• _GIVEN INFORMATION_

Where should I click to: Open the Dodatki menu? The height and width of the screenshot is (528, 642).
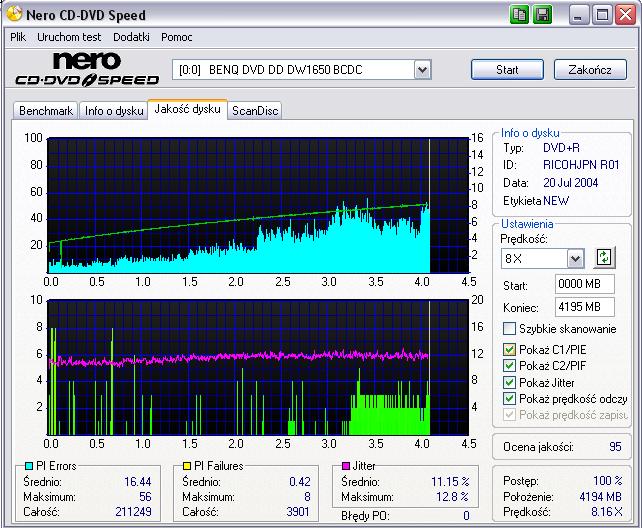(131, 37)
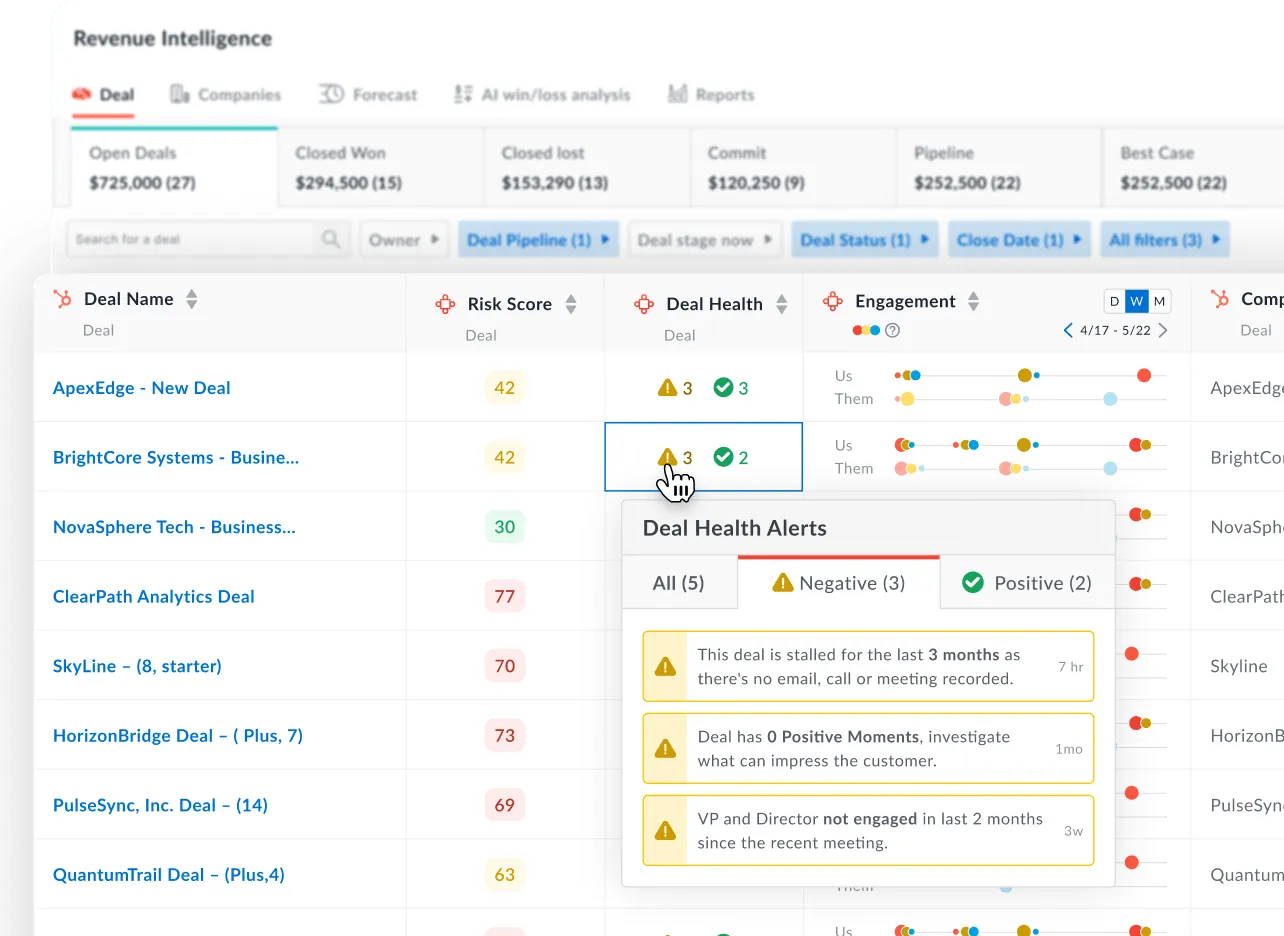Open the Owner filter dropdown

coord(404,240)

--

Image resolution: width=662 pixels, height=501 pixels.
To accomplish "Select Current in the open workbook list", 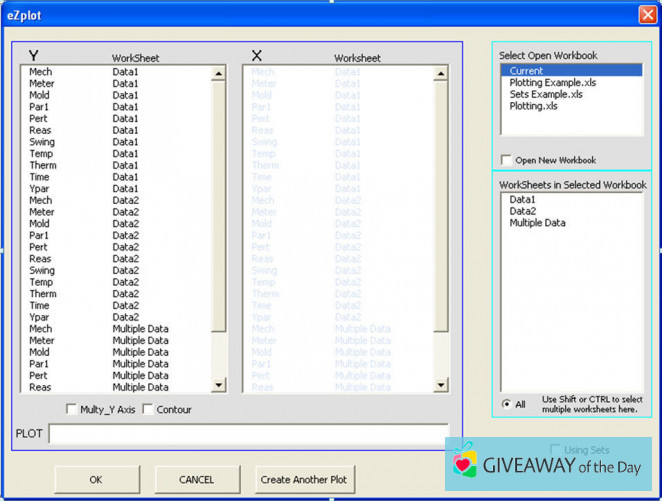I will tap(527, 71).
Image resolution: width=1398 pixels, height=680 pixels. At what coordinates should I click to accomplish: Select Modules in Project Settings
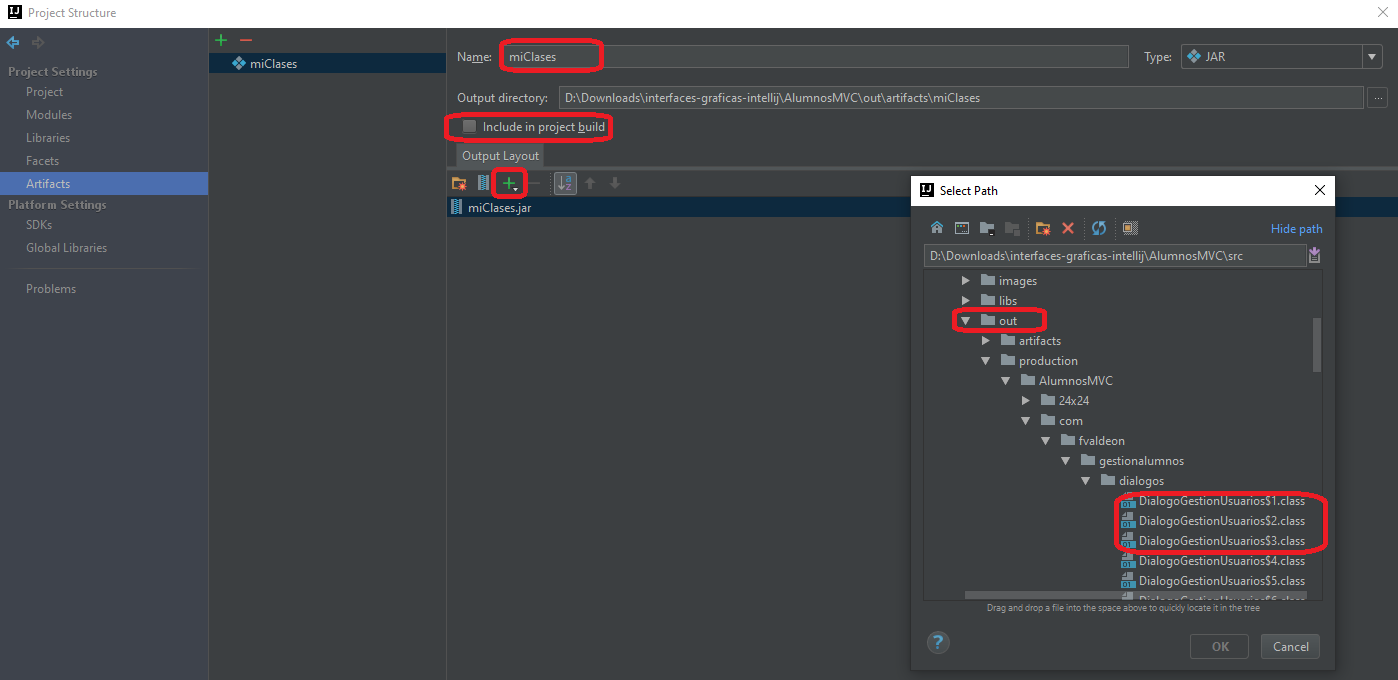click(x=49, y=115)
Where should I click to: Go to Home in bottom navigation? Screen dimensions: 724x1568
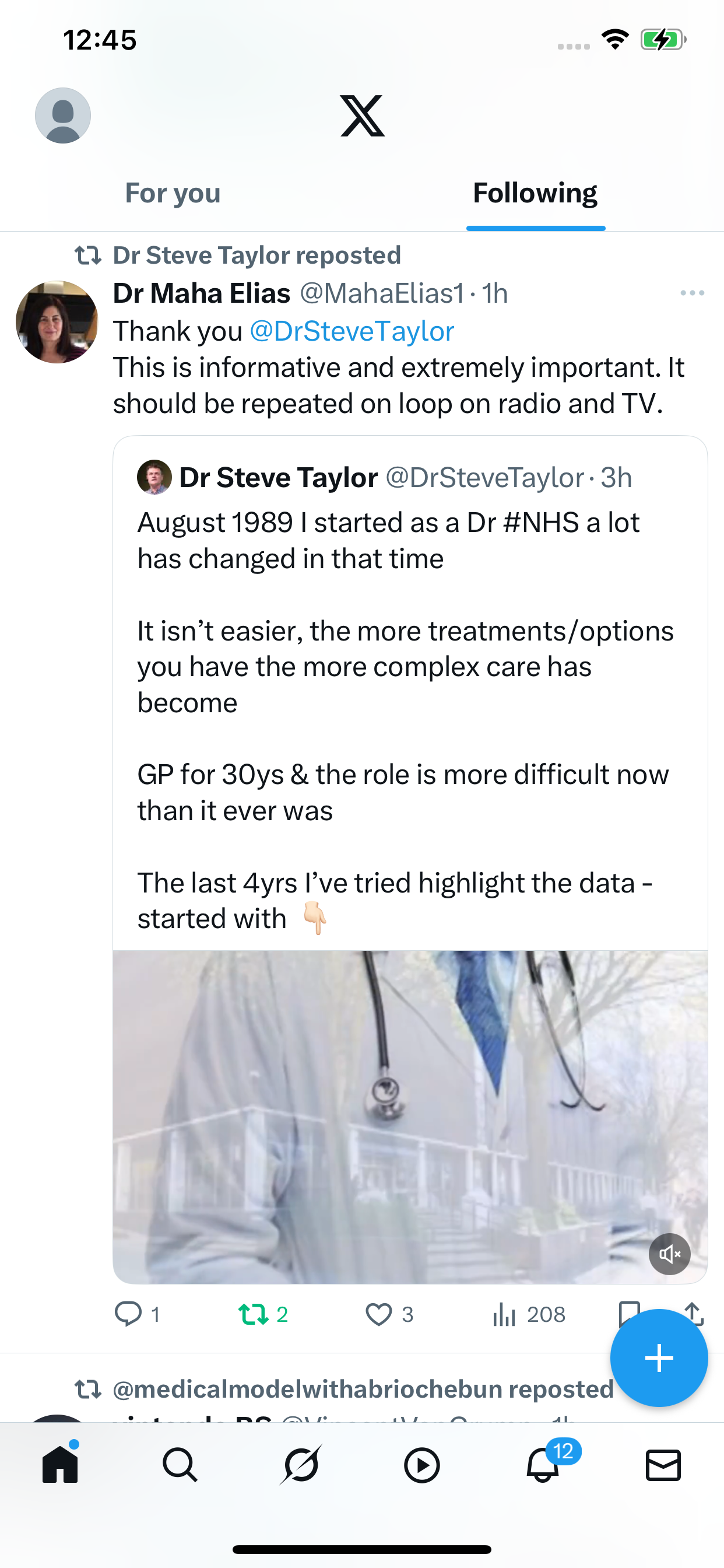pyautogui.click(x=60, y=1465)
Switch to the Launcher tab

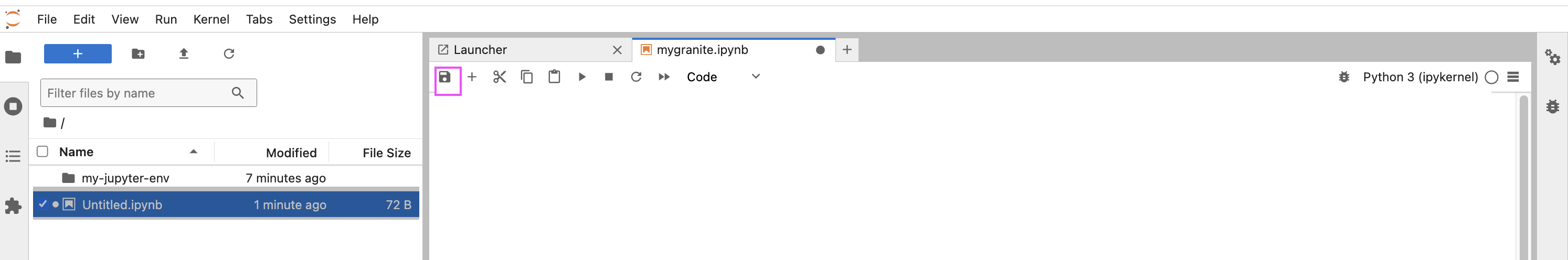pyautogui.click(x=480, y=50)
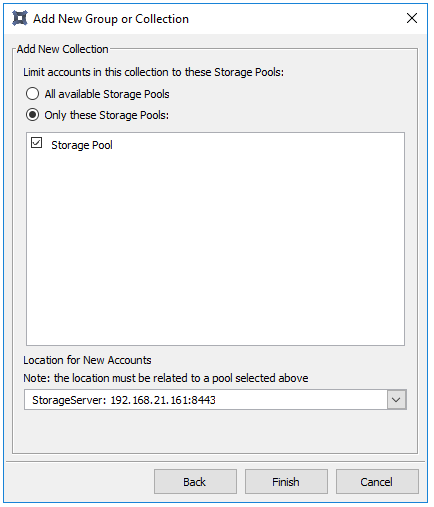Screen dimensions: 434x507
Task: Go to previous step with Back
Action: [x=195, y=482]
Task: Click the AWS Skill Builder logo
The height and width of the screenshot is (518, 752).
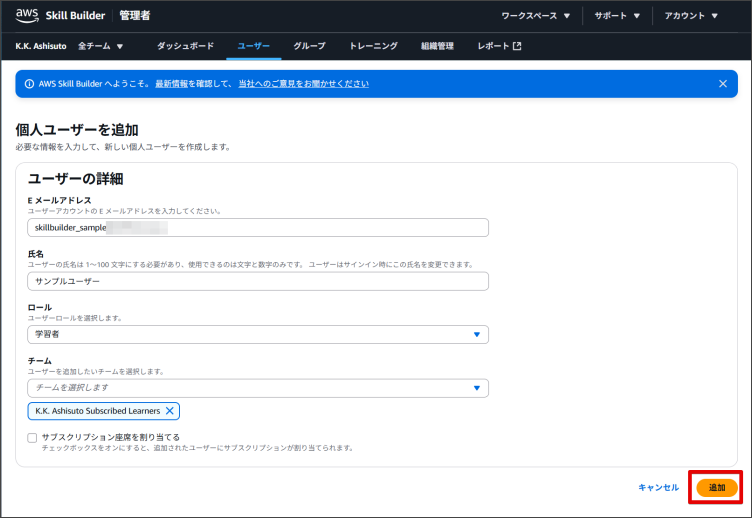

• _GIVEN INSTRUCTION_
Collect every line of the listing that contains the word "Where" and copy each one out.

• _FINISHED ANSWER_
Where should I click to: Open the Dodatki menu? The height and width of the screenshot is (528, 642).
Where should I click to: Go to Home in bottom navigation? Screen dimensions: 724x1568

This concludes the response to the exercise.